Communiquer, ce n’est pas juger !

« La première bonne surprise de ta formation, c’est que tu ne portes jamais de jugement négatif » remarquent souvent mes clients. Chacun de nous aime pouvoir exister sans se faire juger. Nous méritons tous d’exister, non pas pour nos défauts mais pour nos qualités. D’ailleurs nos amis nous choisissent car ils apprécient nos qualités. Nous devons toujours avoir ce principe fondamental en tête lorsque nous souhaitons communiquer avec succès. Dans beaucoup de situations, personnelles ou professionnelles, nous pensons en toute bonne foi que nous pouvons juger. Et c’est malheureusement ce qui va endommager les fondements de la communication et de la relation.

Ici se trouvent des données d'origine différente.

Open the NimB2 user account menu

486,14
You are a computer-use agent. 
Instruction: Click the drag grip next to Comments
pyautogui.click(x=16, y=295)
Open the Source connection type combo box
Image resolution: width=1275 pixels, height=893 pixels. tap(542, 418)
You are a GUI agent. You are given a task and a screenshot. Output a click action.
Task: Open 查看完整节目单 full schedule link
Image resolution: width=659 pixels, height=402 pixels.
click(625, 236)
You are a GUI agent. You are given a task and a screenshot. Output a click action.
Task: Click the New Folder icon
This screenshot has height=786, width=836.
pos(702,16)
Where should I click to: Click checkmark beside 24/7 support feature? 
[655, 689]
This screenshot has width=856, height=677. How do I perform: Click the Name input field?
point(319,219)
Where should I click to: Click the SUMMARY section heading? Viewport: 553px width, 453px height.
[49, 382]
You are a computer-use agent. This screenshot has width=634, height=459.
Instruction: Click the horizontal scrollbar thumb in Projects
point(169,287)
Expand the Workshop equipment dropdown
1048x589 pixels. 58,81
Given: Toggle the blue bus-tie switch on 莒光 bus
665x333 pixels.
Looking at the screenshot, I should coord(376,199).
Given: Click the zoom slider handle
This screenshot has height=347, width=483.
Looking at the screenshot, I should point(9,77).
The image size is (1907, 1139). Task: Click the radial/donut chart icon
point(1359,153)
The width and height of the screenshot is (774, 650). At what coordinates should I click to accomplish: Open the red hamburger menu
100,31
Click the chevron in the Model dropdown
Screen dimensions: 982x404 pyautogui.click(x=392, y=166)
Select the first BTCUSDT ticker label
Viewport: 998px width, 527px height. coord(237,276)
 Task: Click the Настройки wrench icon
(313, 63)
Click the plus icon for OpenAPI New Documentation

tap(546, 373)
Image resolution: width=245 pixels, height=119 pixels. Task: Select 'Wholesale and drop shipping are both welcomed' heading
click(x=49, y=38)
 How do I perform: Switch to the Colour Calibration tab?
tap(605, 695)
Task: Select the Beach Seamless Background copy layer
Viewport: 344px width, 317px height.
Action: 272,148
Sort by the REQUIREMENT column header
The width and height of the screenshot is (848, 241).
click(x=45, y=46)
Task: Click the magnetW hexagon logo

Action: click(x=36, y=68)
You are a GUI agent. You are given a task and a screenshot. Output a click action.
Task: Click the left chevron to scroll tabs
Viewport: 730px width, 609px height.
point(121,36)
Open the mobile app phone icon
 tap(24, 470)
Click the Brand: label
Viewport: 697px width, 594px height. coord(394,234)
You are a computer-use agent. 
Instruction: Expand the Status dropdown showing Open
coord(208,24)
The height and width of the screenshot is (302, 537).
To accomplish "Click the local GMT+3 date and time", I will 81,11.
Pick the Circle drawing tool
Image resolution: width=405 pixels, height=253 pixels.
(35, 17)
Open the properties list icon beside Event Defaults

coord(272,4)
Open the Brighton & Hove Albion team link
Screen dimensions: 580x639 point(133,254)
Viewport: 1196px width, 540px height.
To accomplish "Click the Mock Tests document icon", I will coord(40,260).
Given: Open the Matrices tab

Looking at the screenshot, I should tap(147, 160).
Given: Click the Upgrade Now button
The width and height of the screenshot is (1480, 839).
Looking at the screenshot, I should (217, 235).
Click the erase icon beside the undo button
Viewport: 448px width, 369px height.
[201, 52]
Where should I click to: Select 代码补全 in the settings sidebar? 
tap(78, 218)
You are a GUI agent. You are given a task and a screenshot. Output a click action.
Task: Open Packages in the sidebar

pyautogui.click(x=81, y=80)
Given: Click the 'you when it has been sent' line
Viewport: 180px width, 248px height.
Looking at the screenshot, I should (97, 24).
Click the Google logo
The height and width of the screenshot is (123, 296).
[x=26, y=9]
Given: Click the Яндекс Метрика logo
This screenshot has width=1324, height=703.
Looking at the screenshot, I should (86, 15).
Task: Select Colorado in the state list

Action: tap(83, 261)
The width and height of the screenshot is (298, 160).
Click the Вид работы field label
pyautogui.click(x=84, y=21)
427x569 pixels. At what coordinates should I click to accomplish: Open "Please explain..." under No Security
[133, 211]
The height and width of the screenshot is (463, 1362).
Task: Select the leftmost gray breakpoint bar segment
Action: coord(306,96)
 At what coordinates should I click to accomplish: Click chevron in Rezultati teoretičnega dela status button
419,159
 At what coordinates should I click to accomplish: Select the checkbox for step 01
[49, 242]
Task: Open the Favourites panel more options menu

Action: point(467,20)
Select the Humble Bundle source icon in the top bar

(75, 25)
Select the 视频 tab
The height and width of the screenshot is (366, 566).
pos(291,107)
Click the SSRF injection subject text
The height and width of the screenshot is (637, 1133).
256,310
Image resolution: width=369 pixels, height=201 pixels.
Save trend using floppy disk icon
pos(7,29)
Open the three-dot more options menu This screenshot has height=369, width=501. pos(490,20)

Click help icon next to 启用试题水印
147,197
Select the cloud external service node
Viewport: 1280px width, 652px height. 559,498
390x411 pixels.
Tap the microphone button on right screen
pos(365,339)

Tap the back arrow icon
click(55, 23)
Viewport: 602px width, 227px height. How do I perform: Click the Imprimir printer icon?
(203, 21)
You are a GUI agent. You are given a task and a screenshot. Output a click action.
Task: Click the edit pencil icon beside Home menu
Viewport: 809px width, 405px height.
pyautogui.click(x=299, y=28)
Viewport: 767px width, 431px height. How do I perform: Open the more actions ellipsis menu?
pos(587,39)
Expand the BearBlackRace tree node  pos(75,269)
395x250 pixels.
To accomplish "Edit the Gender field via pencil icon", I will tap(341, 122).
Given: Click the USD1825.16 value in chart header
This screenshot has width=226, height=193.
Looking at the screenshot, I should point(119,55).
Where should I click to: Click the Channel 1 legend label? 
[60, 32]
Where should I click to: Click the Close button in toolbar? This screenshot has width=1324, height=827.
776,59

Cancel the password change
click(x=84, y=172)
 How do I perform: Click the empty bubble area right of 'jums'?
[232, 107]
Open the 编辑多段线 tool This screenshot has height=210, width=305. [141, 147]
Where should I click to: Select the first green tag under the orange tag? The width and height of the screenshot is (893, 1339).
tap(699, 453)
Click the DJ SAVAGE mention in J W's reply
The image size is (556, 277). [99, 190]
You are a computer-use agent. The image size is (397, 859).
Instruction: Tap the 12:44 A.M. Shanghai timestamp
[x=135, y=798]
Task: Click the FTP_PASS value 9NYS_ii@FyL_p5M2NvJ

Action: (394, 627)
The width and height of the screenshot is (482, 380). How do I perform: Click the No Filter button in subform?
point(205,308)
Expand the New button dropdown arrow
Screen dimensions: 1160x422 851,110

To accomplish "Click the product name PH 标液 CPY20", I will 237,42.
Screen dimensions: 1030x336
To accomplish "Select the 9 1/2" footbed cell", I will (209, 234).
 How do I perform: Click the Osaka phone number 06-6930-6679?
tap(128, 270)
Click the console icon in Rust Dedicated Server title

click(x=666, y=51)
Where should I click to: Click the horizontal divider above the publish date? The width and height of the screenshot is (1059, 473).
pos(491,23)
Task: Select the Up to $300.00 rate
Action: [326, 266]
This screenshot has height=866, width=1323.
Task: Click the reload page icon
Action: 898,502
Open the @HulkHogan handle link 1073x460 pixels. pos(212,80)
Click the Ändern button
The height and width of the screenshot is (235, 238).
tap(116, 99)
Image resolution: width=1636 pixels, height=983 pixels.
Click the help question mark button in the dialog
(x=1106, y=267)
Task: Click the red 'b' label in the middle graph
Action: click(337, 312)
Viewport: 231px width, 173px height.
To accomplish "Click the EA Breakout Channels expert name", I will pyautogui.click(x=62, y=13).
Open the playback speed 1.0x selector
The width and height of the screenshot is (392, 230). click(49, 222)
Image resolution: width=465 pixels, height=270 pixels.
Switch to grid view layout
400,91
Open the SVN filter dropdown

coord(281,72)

Nous existons, c’est notre droit. Nous avons des messages à faire passer pour exister un peu plus fort, avoir notre mot à dire dans une réunion de famille, participer activement à un travail d’équipe. Rien de plus logique. Et nous pensons que les autres doivent nous porter attention. Rien de plus naturel … et rien de moins sûr ! L’autre nous écoutera seulement si nous lui donnons la possibilité d’exister à son tour comme il l’entend, avec ses principes, ses opinions, ses points de vue. Et oui, communiquer, ce n’est pas seulement déverser des paroles dans les oreilles de son interlocuteur ! C’est s’assurer qu’il est dans de bonnes dispositions pour les entendre. Et il en sera ainsi, à condition qu’il se sente accepté, avec ses défauts et ses qualités, qu’il se sente apprécié pour ses bonnes idées, ses intuitions justes,  ses initiatives.

Malheureusement, nous sommes souvent bien trop pressés d’émettre notre avis, de nous faire valoir et nous ne nous préoccupons pas un seul instant de l’autre. Souvent même, nous allons d’emblée émettre des jugements qui vont refroidir notre interlocuteur : « attention à ce que tu vas dire », « que se passe-t-il encore avec vous ?! »,  « le responsable de collecte de données nous dérange encore un fois ». Un jour j’assistais à une rencontre, ici au Québec. Après avoir entendu le nom et l’organisme de son interlocutrice, une personne lui demande si son organisme relève de tel ministère. L’interlocutrice répond d’un air très supérieur « ah non pas du tout ! » La personne s’est immédiatement excusée de son ignorance. Mais au fil de la conversation, nous avons appris que l’organisme appartenait au ministère pressenti encore quelques mois plus tôt. L’attitude supérieure se révélait alors inappropriée, inutile et dommageable pour la relation. Ceci est valable pour nous tous en toute situation de communication. Nous pensons nous rendre intéressants avec ce genre de petites phrases assassines. C’est le contraire qui se produit : dès que nous portons un jugement, fondé ou non, nous mettons fin à la communication !

Que devons-nous faire ? Nous garder d’émettre des jugements, des doutes, des accusations. Essayer de rester neutre, de nous appuyer sur les faits : « tu as la parole », « que se passe-t-il ? », « le responsable de collecte des données a des questions à nous poser », « nous avons récemment changé de ministère ». C’est le minimum pour que la communication ne soit pas rompue.

Si nous sommes en forme, comme dans le bac à sable, nous pouvons même être plaisant, mettre notre interlocuteur de bonne humeur, lui faire remarquer qu’il a deviné juste, lui rappeler une de ses forces. De cette façon, il sera encore plus disposé à entrer en communication avec nous ! Car tout compte fait, communiquer, n’est-ce pas faire preuve d’un peu d’altruisme ?!